Edhi was the conscience of a nation that has produced very few heroes. There was no contradiction in his charity work and his humble living. He would wear the same clothes for weeks, he said in one of his television interviews. People had blind trust in him; they would give him money without asking questions.
One of Edhi’s greatest achievements was his campaign to save the lives of ‘unwanted’ and abandoned children — a cot was placed outside Edhi centres for mothers or fathers to leave their newborns in, instead of killing them or throwing them in garbage dumps. In this way, he saved thousands of innocent lives. Those children were often given up for adoption thus providing them with an opportunity to live a normal life.
Not surprisingly, this campaign provoked the ire of some self-styled guardians of faith who issued fatwas against Edhi. But that never bothered him. Those fatwas did not distract him from his cause, nor did they affect the public’s unflinching faith in him.
Edhi was not a religious person and never pretended to be one. He was not a bigot. Humanity was his faith that placed him above all religious and sectarian biases. He would never ask anyone’s faith while helping him. His orphanage has children of all creeds. It pained him most to see people killed in the name of faith. He faced threats to his life, but these never deterred him from continuing his mission. He fought fear with hope. Though he dabbled in politics briefly he never had any political ambitions.
Some likened him to Mother Teresa who had devoted herself to working among the poorest of the poor in the slums of Calcutta. But Edhi’s work was far more widespread and had an impact on a far greater number of people. He did not need to be recognised or compared to anyone else: he was Edhi. There is no parallel.
It is also a frivolous debate about him not being considered for the Nobel Prize. He was above such awards. The most important thing is that he served humanity selflessly and was loved by people across the board. Does the question of the Nobel Prize for him really matter?
Surely, he was Karachi’s most prominent resident, but his charity and welfare network was spread across the country. Edhi Foundation has reached out to international communities too in times of disaster. I remember travelling with an Edhi Foundation medical team to Afghanistan in October 2001 during intense American bombing. It was the only humanitarian aid available in the war-torn country at that time. Jalalabad’s hospital was full of injured people, many of them women and children. Medicines and some other essential supplies provided by the team came as a big relief to the patients being treated there.
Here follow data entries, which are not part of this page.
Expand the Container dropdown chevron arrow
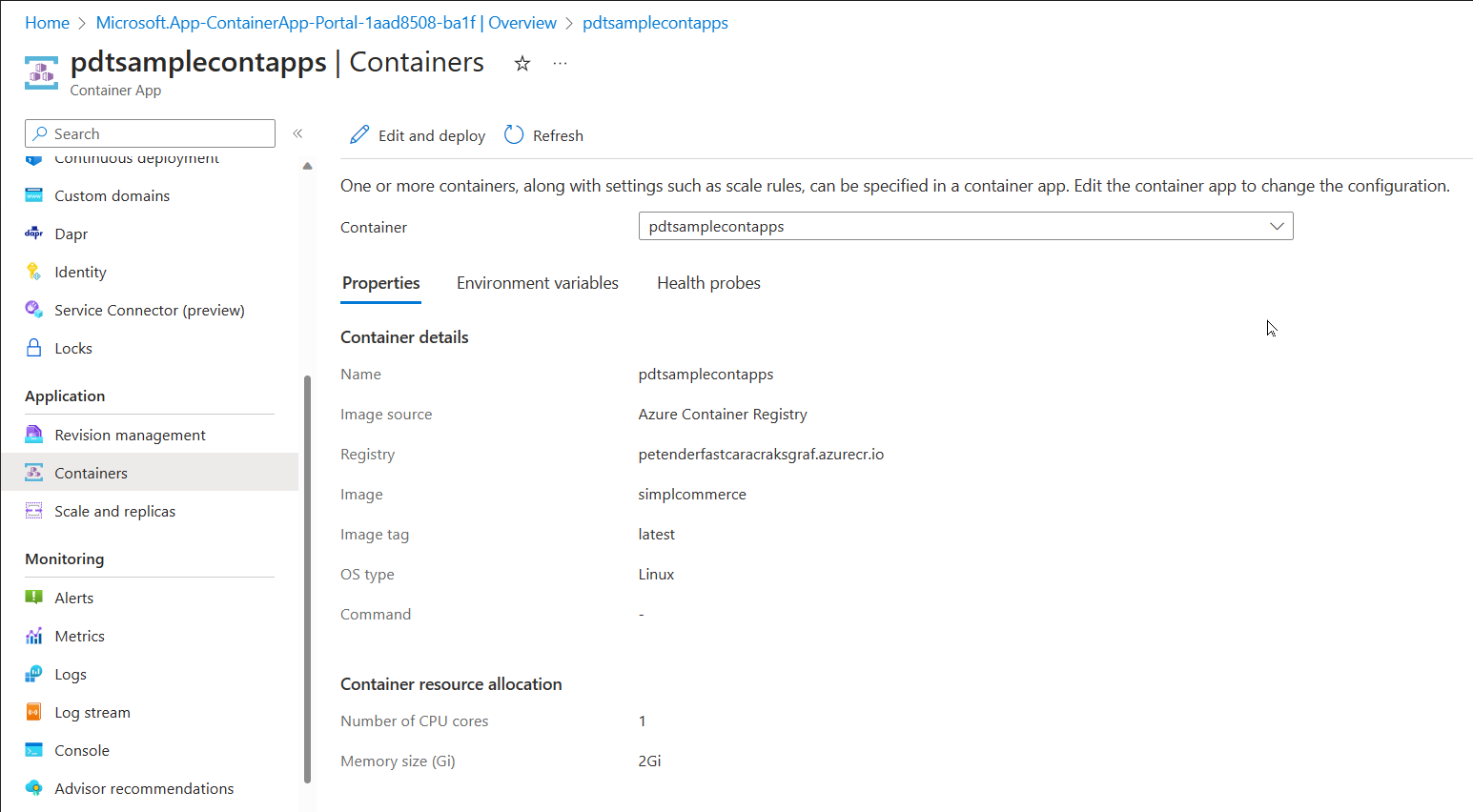Screen dimensions: 1473x812 1278,226
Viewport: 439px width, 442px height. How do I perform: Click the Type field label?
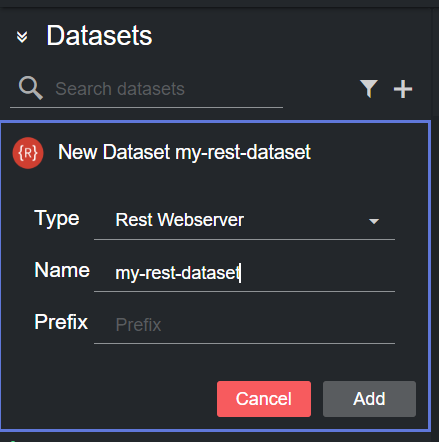(x=57, y=219)
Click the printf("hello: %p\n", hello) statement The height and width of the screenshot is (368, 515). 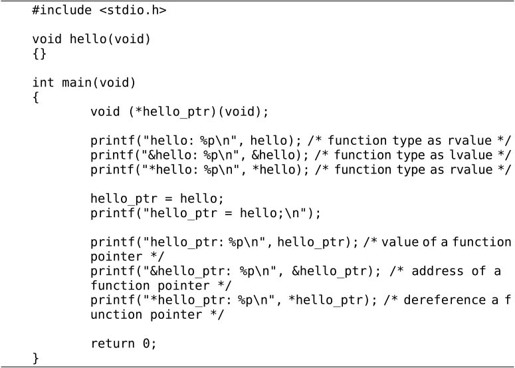pyautogui.click(x=196, y=141)
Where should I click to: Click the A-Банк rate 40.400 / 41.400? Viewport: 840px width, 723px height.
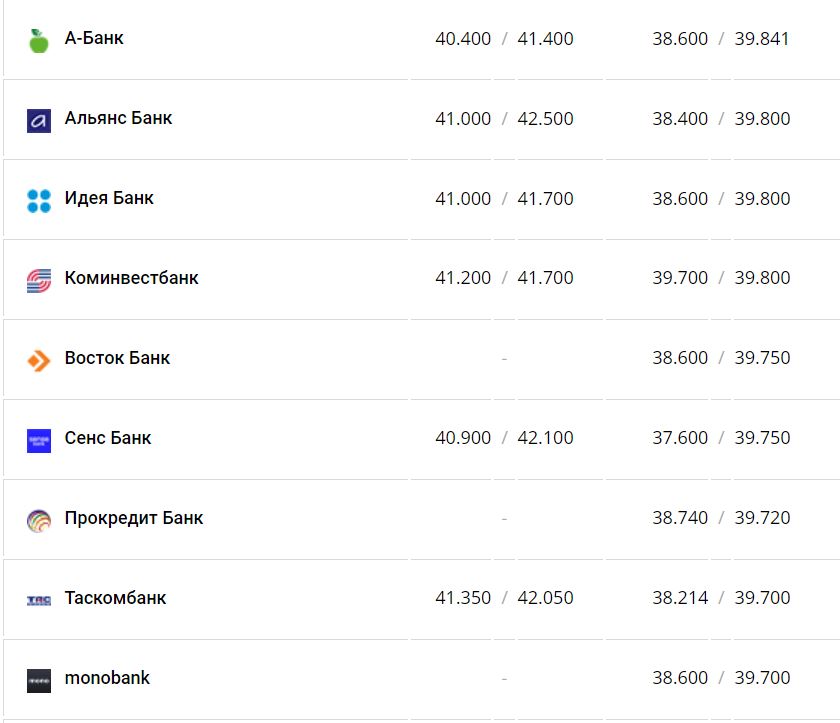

Indeed, Edhi himself would be at the forefront of any relief work, but he also developed a dedicated and selfless team of volunteers and others who help run the vast network of facilities — ranging from ambulance services, orphanages, clinics and old-age homes to drug treatment centres across the country and outside. More importantly, these facilities numbering in the thousands are being financed through public donations and without any contribution from the government.
Edhi had suffered from kidney failure for some years, yet he continued his work till the end. He repeatedly declined offers for treatment abroad. He preferred to live among his people. He was treated at the Sindh Institute of Urology and Transplantation — another institution this nation should be proud of.
Headed by Dr Adibul Hasan Rizvi, the complex is one of the largest kidney treatment and transplant centres in the region. Operating as a charitable trust with public donations and a Sindh provincial government grant it has been treating for free thousands of poor kidney patients who could not otherwise have afforded the massive cost of dialysis and organ transplant. The success and expansion of the institution is mainly owed to Dr Rizvi and his dedicated team of doctors. People like Edhi and Dr Rizvi have given hope to the poor and disadvantaged population of this country.
Edhi has died, but his legacy lives on. It is not enough to give him a state funeral and declare nationwide mourning. What is most important is to keep his mission alive. Let Edhi be Edhi and let us not turn him into a saint.
The writer is an author and journalist.